厚生労働省は10日に開催した厚生科学審議会予防接種・ワクチン分科会副反応検討部会で、ステンレス片の異物混入が判明したモデルナ製新型コロナウイルスワクチンにかかわる調査結果などを報告した。異物混入の可能性があり自主回収されているロットで死亡例が報告されているが、ワクチンや異物混入との因果関係は現時点で「評価不能」とした。だが重大な懸念はないとして、回収対象以外のワクチンは従来通り使用を認める。

 モデルナ製ワクチンは、使用前のバイアル内で異物が確認された製造ロットなど3ロットが自主回収され、うち1ロットでは接種後の死亡例が3例報告されている。厚労省の調査では、最初の1例については、死因は致死性不整脈と考えられるが、ワクチンとの因果関係や異物混入があった場合の影響は「評価不能」とした。残り2例も死因調査や解剖の結果が出ていないため評価不能。

 3例は30~40歳代の男性。モデルナ製で報告されている40代以下のすべての死亡例は10例で、約3割を回収対象のロットが占める。部会委員からは「死亡頻度が高いのではないか」との指摘も出たが、厚労省は「現時点で明らかに高いわけではない」との見方。副反応の頻度も他ロットと同様との見解も示した。

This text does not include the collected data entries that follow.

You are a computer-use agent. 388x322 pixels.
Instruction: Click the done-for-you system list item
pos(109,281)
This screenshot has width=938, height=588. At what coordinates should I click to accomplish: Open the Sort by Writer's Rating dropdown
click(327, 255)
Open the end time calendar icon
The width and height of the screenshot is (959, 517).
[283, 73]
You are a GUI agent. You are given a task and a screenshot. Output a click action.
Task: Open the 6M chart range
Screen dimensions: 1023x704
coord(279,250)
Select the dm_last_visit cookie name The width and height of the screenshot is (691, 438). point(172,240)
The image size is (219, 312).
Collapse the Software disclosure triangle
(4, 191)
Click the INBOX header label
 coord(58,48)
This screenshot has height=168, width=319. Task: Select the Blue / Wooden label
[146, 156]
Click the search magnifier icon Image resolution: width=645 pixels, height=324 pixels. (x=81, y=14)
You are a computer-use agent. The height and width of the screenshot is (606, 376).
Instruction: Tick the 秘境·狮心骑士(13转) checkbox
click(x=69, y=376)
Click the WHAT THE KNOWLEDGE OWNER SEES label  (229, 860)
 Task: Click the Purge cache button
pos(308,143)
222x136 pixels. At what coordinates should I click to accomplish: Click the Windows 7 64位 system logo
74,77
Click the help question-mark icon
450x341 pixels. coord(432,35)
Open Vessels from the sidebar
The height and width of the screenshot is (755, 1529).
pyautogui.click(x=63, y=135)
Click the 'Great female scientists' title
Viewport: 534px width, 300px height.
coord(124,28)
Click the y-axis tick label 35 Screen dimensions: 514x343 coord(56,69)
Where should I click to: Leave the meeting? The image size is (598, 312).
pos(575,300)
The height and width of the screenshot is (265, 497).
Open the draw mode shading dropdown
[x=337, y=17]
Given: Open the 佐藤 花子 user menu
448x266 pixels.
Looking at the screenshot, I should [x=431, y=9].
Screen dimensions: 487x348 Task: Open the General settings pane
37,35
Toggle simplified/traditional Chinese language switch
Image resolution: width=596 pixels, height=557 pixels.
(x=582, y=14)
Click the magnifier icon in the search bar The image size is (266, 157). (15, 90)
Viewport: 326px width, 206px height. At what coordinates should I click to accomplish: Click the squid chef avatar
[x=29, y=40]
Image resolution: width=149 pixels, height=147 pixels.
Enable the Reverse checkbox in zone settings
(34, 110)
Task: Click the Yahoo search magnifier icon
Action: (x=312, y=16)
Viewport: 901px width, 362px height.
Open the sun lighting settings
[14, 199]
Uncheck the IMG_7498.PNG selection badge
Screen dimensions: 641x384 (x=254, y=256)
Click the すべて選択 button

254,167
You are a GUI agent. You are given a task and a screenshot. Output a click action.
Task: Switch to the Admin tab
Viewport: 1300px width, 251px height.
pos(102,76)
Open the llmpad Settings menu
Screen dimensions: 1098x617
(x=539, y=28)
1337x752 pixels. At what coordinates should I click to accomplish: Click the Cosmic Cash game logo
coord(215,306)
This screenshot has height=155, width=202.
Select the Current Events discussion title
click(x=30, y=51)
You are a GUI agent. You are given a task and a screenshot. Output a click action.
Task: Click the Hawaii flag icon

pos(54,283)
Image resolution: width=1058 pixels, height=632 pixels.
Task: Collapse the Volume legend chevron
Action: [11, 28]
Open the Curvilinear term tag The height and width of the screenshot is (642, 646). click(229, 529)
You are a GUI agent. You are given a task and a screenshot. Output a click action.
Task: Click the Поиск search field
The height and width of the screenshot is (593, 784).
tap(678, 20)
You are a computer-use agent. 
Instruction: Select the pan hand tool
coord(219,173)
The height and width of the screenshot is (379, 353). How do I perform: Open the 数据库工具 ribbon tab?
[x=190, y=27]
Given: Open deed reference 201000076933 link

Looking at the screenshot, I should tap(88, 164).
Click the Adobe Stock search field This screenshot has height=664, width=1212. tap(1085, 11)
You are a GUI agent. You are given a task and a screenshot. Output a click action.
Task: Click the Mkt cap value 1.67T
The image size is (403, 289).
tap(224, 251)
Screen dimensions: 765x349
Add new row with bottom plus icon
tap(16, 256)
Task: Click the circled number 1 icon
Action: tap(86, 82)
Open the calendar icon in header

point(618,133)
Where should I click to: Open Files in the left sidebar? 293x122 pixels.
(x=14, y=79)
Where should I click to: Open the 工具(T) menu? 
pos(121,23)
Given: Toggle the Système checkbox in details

 委員からは、武田薬品に対し、国民にとって分かりやすいリスクコミュニケーションを充実させること、委託製造先のスペインのROVI(ロビ)が行う再発防止策について実施期限を明確にすることを求める意見などが出た。

 今回の部会から8月下旬に接種が始まった英アストラゼネカ製ワクチンの副反応報告も始まった。だが接種数がまだ少なく、同ワクチンで懸念されている血小板減少にともなう血栓症(TTS)や死亡例の報告はゼロだった。医療機関8拠点で行っているコホート調査では、1回目接種を受けた約30人のうち接種後に発熱があったのは約3割、接種部位の痛みは6割だった。また1割程度は、接種部位の赤み(発赤)が1週間後も残っていた。